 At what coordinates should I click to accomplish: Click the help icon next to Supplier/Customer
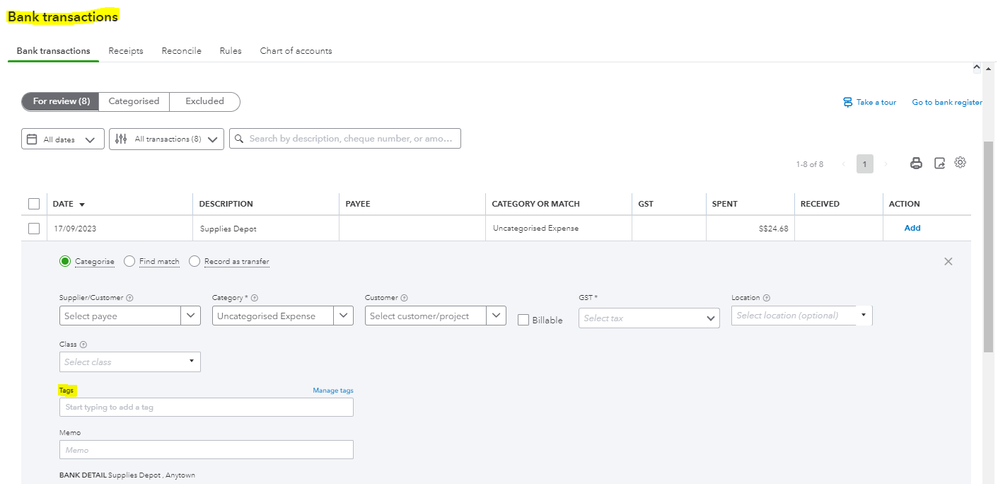coord(131,298)
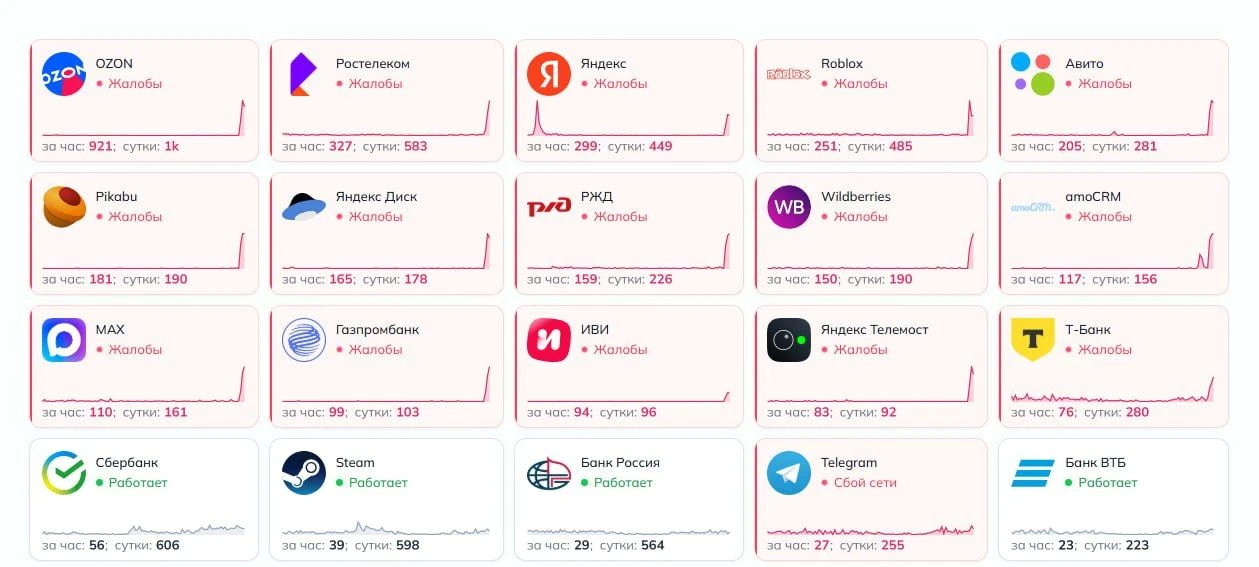The width and height of the screenshot is (1259, 567).
Task: Select the Steam logo icon
Action: [304, 473]
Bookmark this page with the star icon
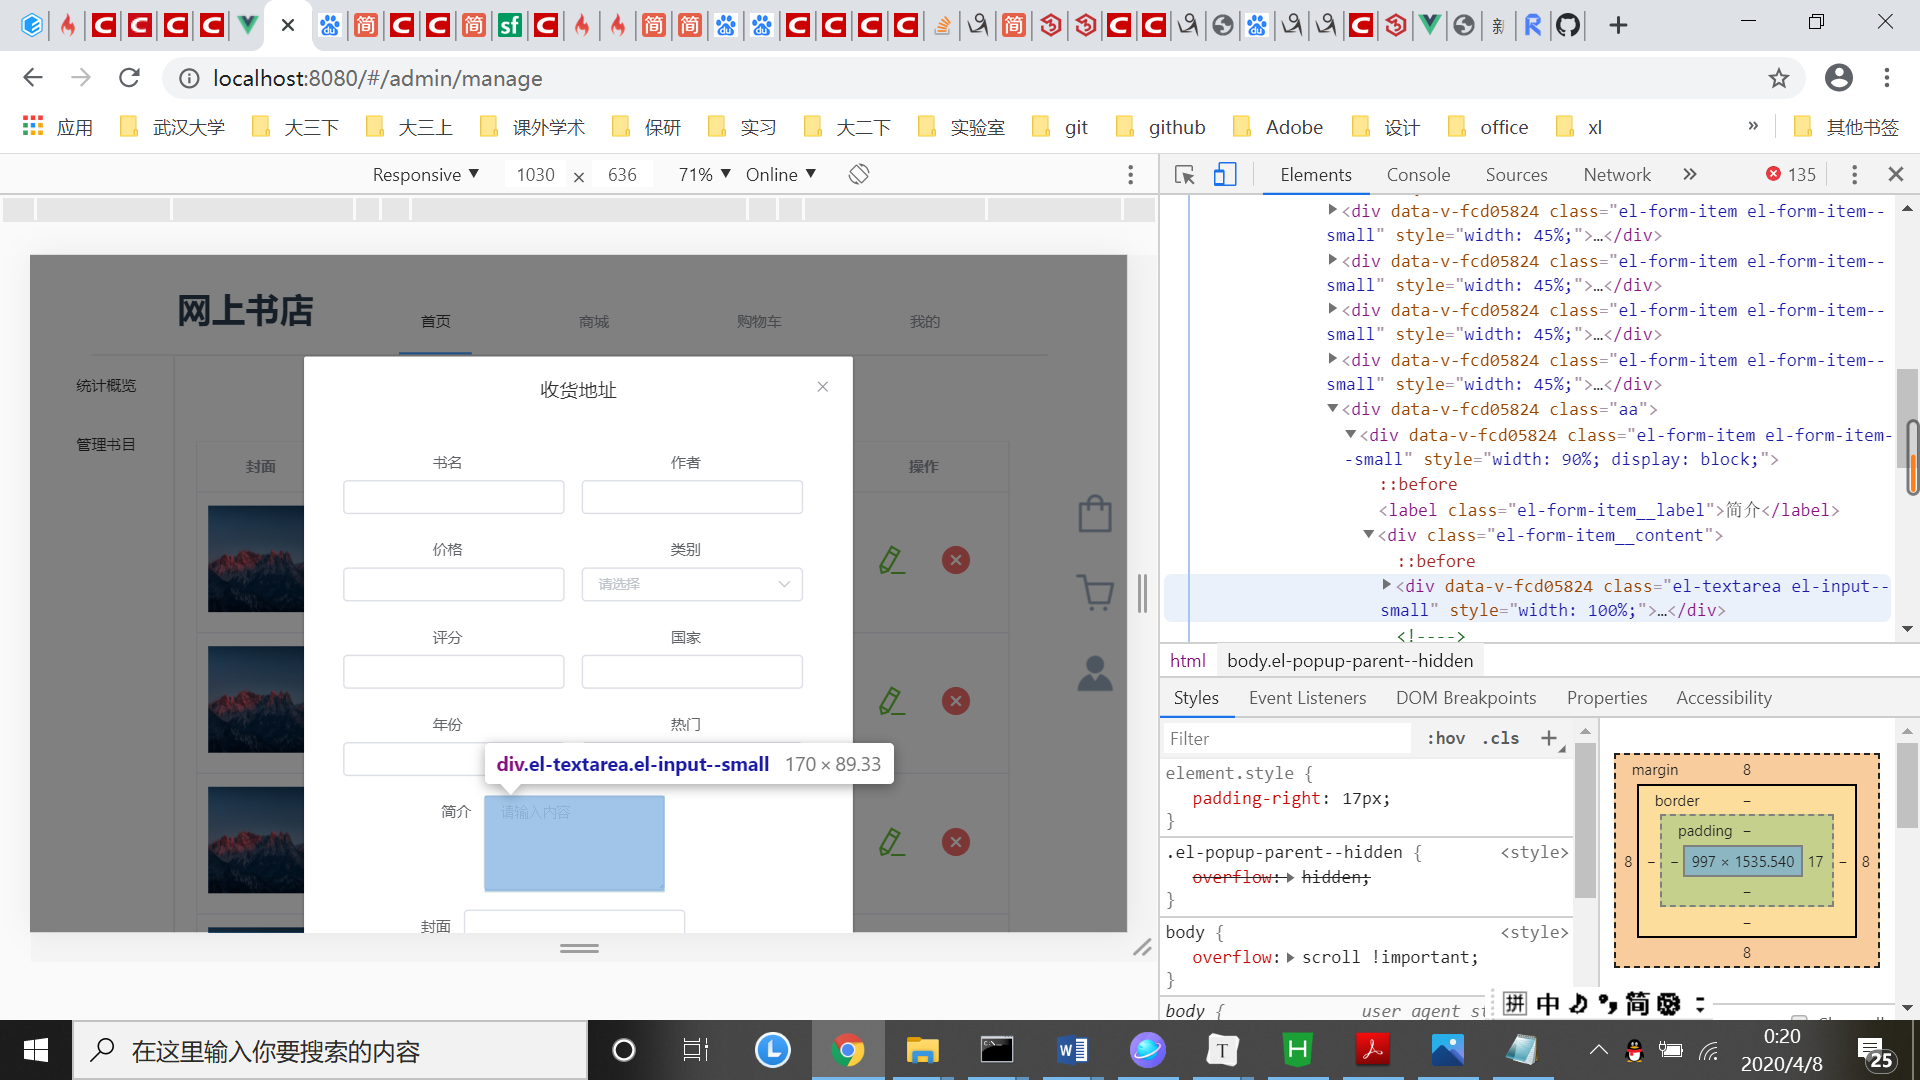Viewport: 1920px width, 1080px height. 1778,78
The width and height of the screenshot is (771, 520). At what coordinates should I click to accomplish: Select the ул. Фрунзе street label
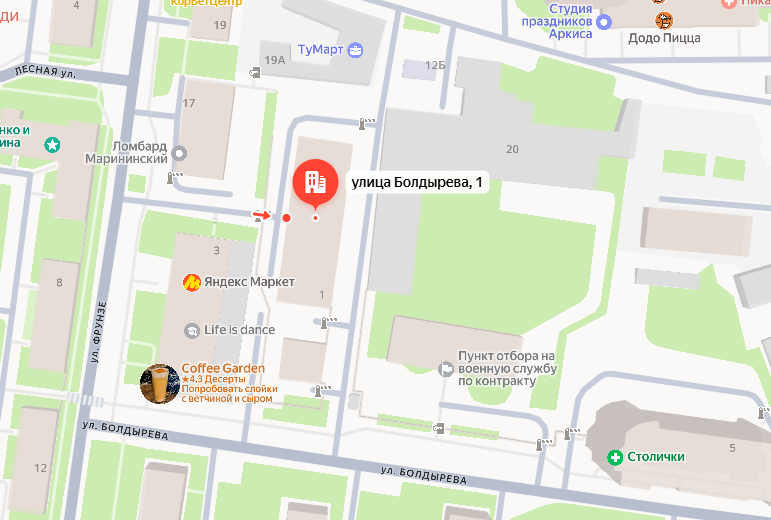pyautogui.click(x=98, y=332)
------------------------------------
Directive → Please set out every line of the records above as a Markdown table with the columns Number and Entry. Skip blank lines and leave the pictures out.

The output →
| Number | Entry |
|---|---|
| 1 |  At what coordinates should I click to accomplish: Click the help icon next to Supplier/Customer |
| 2 | coord(131,298) |
| 3 | The width and height of the screenshot is (1259, 567). |
| 4 | Task: Select the Steam logo icon |
| 5 | Action: [304, 473] |
| 6 | Bookmark this page with the star icon |
| 7 | Viewport: 1920px width, 1080px height. 1778,78 |
| 8 | The width and height of the screenshot is (771, 520). At what coordinates should I click to accomplish: Select the ул. Фрунзе street label |
| 9 | pyautogui.click(x=98, y=332) |